▸ **WORK TO COMPLETE**: Filter the data below, keeping only lines that contain "agent".

▸ **TASK INPUTS**:
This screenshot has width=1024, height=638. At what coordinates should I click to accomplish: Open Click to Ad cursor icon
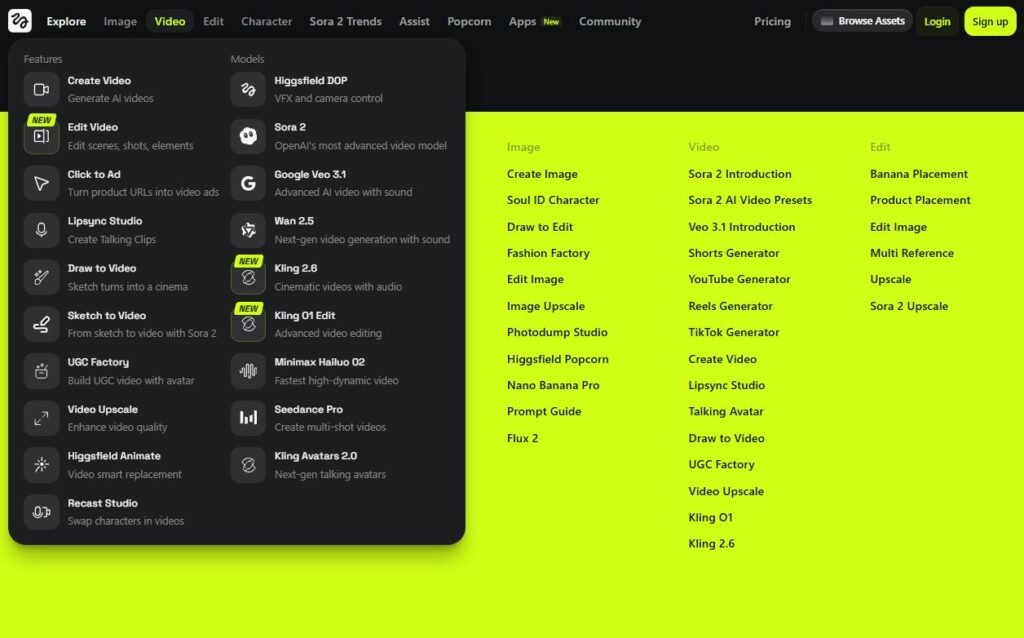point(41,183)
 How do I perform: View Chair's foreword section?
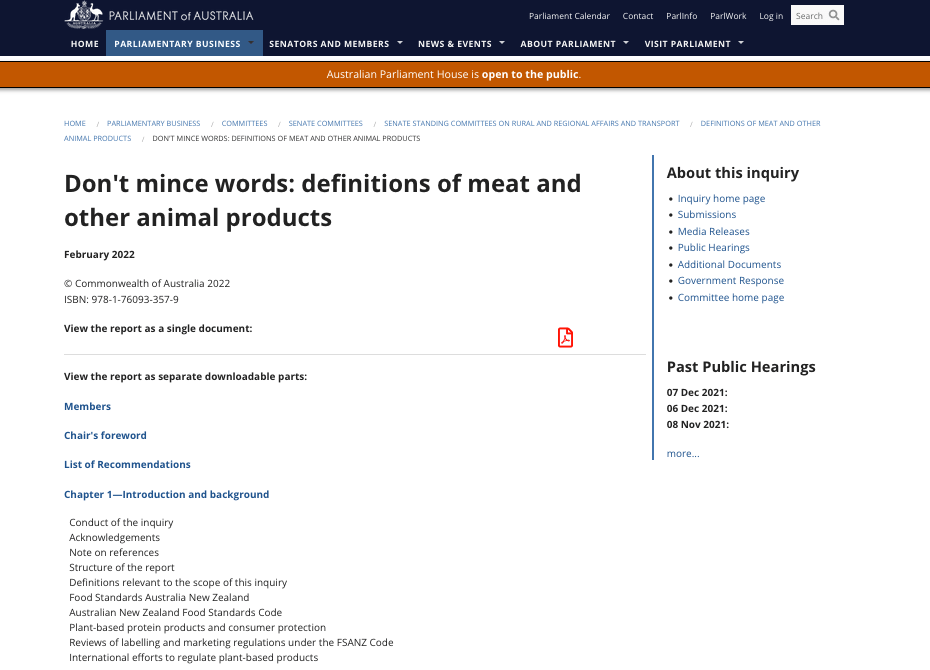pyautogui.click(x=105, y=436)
==
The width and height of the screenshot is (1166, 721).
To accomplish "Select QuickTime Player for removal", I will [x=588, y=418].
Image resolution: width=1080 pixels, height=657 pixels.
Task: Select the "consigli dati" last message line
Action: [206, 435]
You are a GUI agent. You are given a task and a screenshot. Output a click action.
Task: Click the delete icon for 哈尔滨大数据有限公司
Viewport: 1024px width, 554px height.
--
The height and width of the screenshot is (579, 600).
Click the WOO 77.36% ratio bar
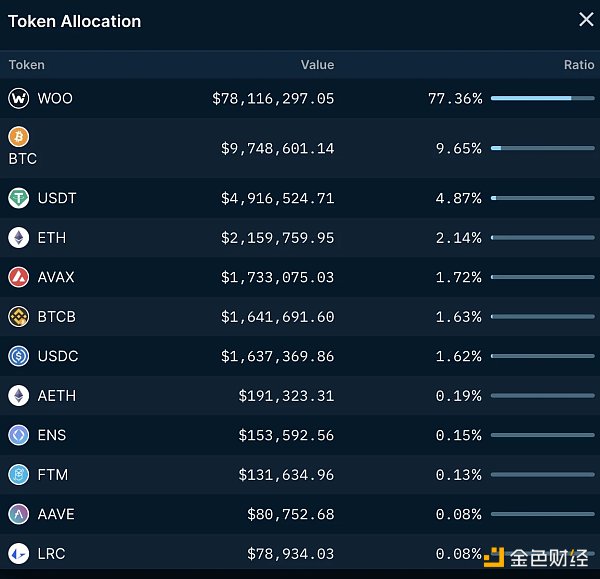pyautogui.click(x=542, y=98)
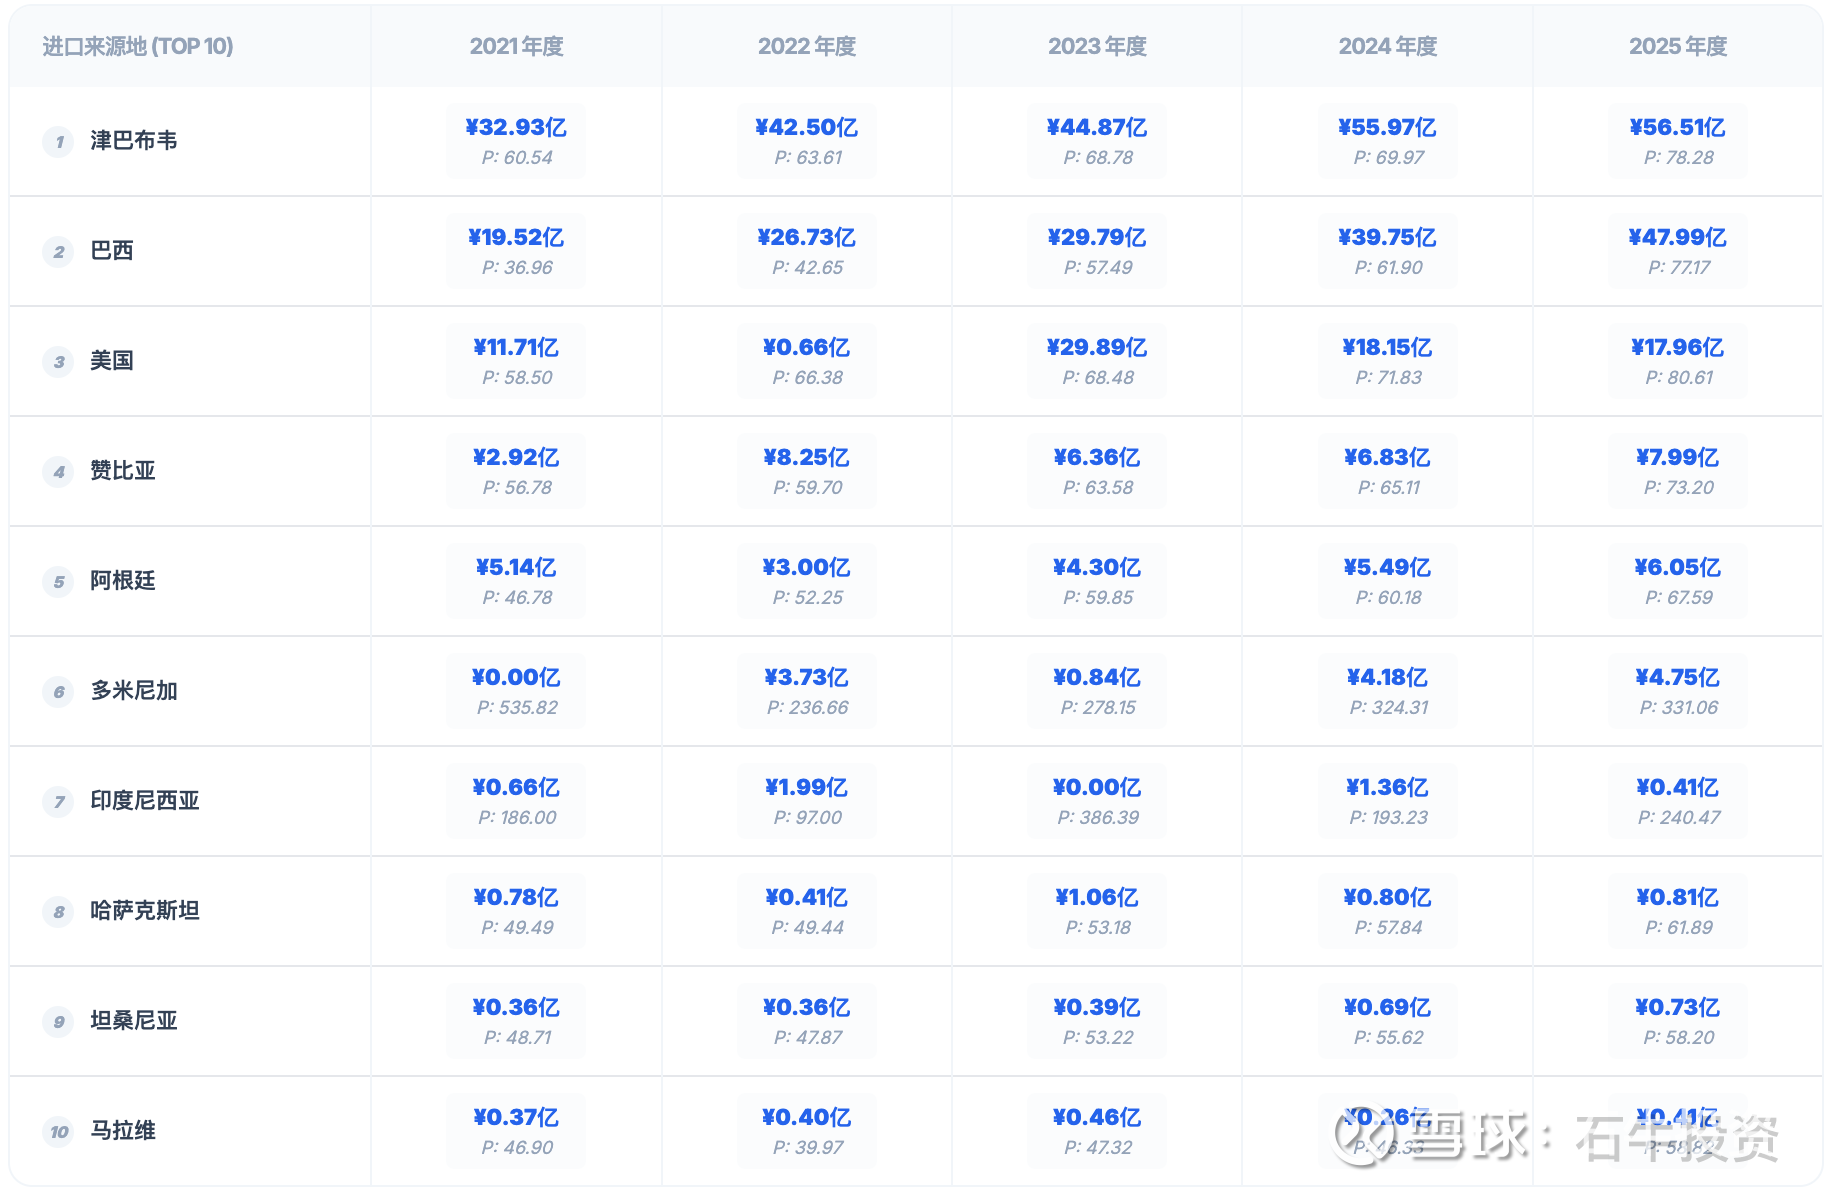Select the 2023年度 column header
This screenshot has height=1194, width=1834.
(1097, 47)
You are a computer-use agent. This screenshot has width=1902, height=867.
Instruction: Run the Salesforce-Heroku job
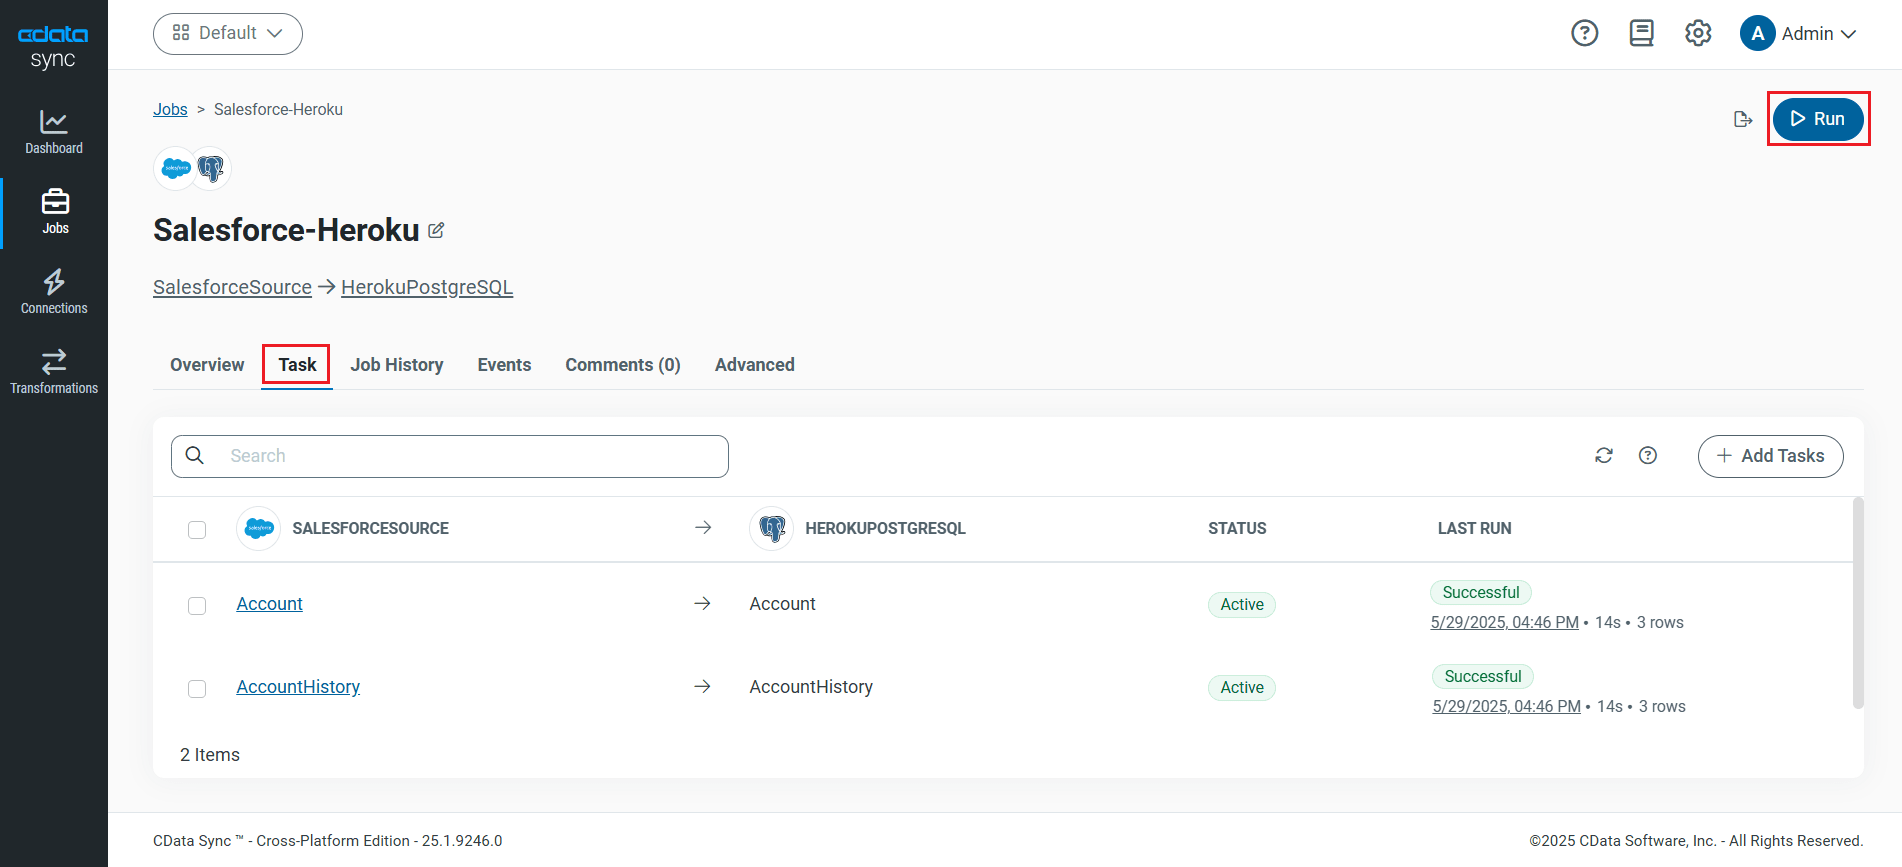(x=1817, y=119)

▸ **EXERCISE RESULT**:
You are a GUI agent. You are given a task and a screenshot. Output a click action.
You are a computer-use agent. This screenshot has width=1902, height=867.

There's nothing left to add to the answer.